Teori keunggulan komparatif, yang diusulkan oleh David Ricardo dalam bukunya "On The Principles of Political Economy and Taxation," dirancang untuk menyempurnakan teori keunggulan mutlak yang diajukan oleh Adam Smith. Ricardo memulai pengembangan teori ini dengan merespons kelemahan utama teori keunggulan mutlak, yaitu pandangan Smith tentang spesialisasi produk oleh setiap negara. Ricardo mengajukan pertanyaan tentang bagaimana jika ada negara yang tidak memiliki keunggulan mutlak dari segi sumber daya alam atau keuntungan yang dapat dikembangkan, sehingga hanya satu negara yang mendapatkan keuntungan. Untuk mengatasi kelemahan-kelemahan tersebut, Ricardo merumuskan teori keunggulan komparatif, yang menangani masalah distribusi keuntungan secara lebih merata antara negara-negara yang terlibat dalam perdagangan internasional.
Teori keunggulan komparatif memberikan penjelasan realistis tentang realitas ekonomi suatu negara dalam menciptakan produk untuk terlibat dalam perdagangan internasional. Ini muncul dari perbedaan dalam sumber daya alam atau penguasaan teknologi. Berdasarkan teori keunggulan komparatif, kemampuan suatu negara dalam memproduksi produk tertentu akan meningkat selama produk yang dipertukarkan memiliki nilai kegunaan. Ricardo juga menyatakan bahwa setiap negara memiliki dua faktor yang dapat diunggulkan, yaitu sumber daya alam dan sumber daya manusia. Sumber daya alam memberikan keunggulan komparatif pada produk-produk yang tidak dimiliki oleh negara lain, sedangkan keunggulan dari sisi sumber daya manusia dapat mendorong penciptaan produk yang lebih tepat guna dan meningkatkan volume produksi melalui penguasaan teknologi.
Ricardo menekankan pentingnya teori keunggulan komparatif daripada keunggulan absolut yang dimiliki oleh setiap negara.
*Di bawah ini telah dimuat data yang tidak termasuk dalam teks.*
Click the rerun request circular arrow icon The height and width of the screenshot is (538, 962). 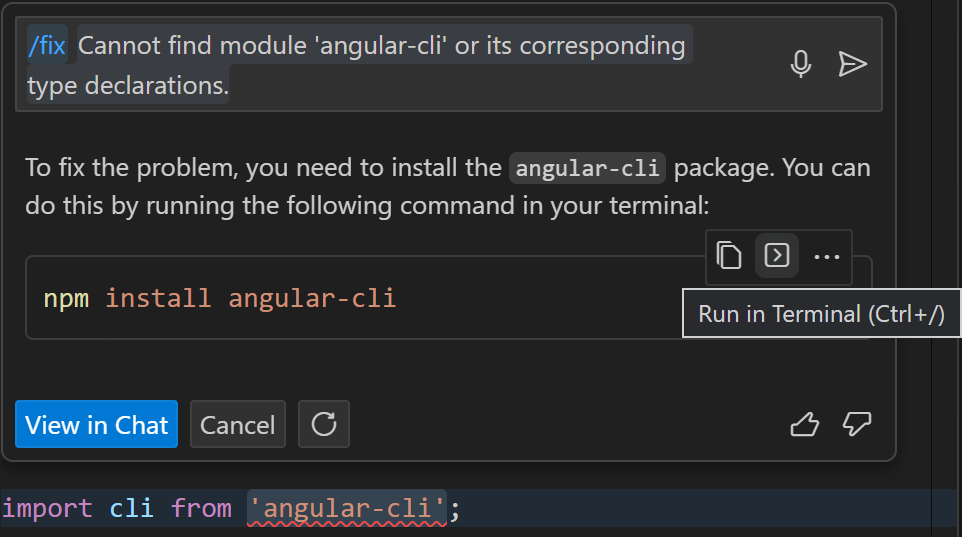(323, 424)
Hal ini memungkinkan negara yang tidak memiliki keunggulan absolut untuk tetap terlibat dalam perdagangan internasional dengan menciptakan produk-produk yang memiliki keunggulan komparatif. Dalam hal ini, negara dapat melakukan spesialisasi pada produk-produk yang dianggap memiliki keunggulan komparatif.
Ricardo menyatakan bahwa perdagangan yang saling menguntungkan masih dapat terjadi meskipun suatu negara mengalami kerugian atau kekurangan absolut dalam produksi kedua komoditas dibandingkan dengan negara lain. Negara yang kurang efisien akan fokus pada produksi produk yang memiliki kerugian absolut yang lebih kecil, namun memiliki keunggulan komparatif. Di sisi lain, negara tersebut akan mengimpor produk yang memiliki kerugian absolut yang lebih besar, tetapi memiliki keunggulan komparatif yang signifikan. Konsep ini dikenal sebagai hukum keunggulan komparatif.
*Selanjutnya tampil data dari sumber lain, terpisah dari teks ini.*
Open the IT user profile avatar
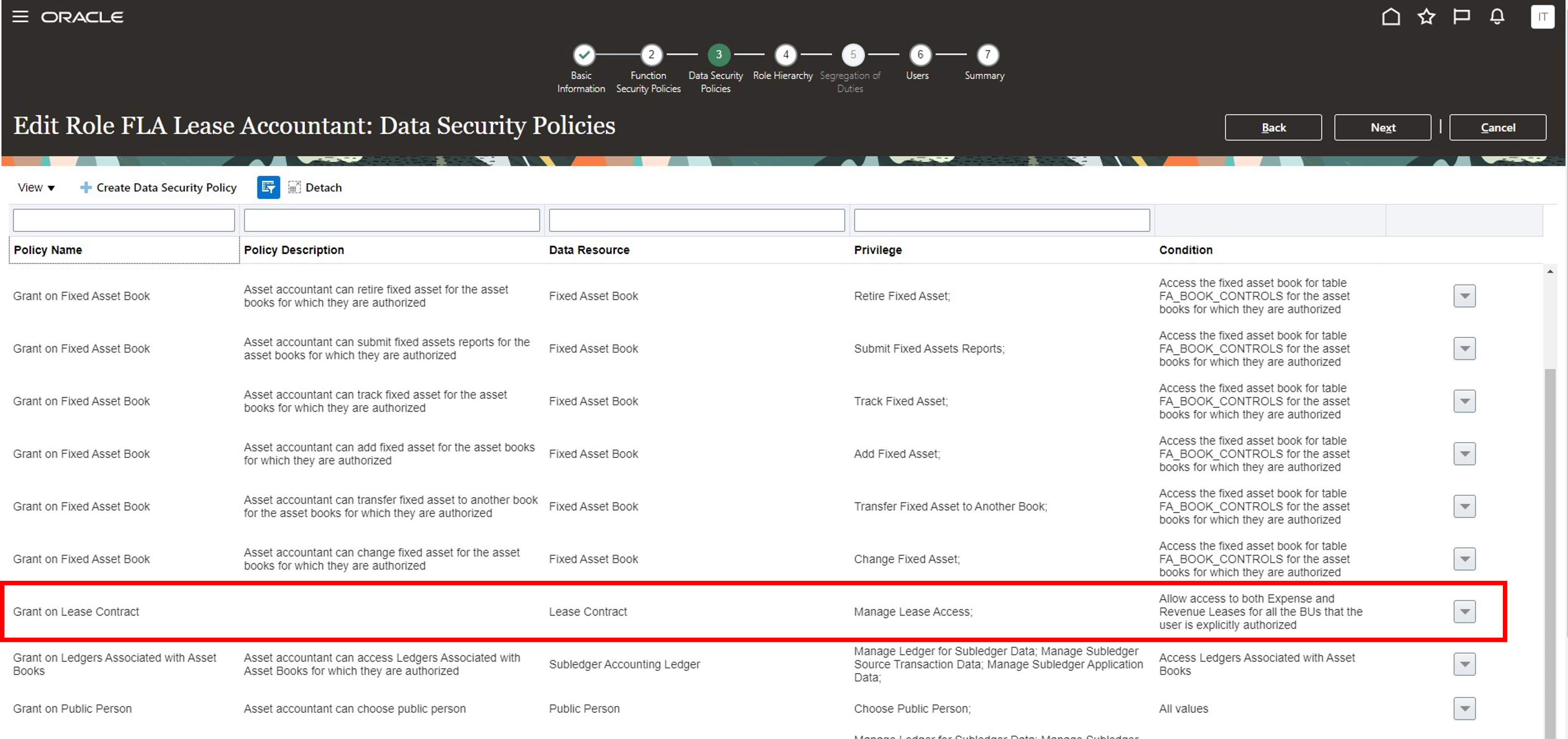 pos(1542,17)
Faktor-faktor yang memainkan peran utama dalam teori keunggulan komparatif mencakup:
a. Tenaga kerja
Tenaga kerja merupakan faktor penting yang berkontribusi pada keunggulan komparatif. Tenaga kerja dapat terdiri dari tenaga kerja terampil dan tidak terampil. Jika suatu negara mengalami kekurangan tenaga kerja untuk memproduksi barang yang menguntungkan, hal ini dapat menjadi hambatan. Oleh karena itu, teori ini menyarankan bahwa sebuah negara sebaiknya menggunakan tenaga kerja yang sangat terampil untuk memproduksi barang yang dapat memberikan keuntungan.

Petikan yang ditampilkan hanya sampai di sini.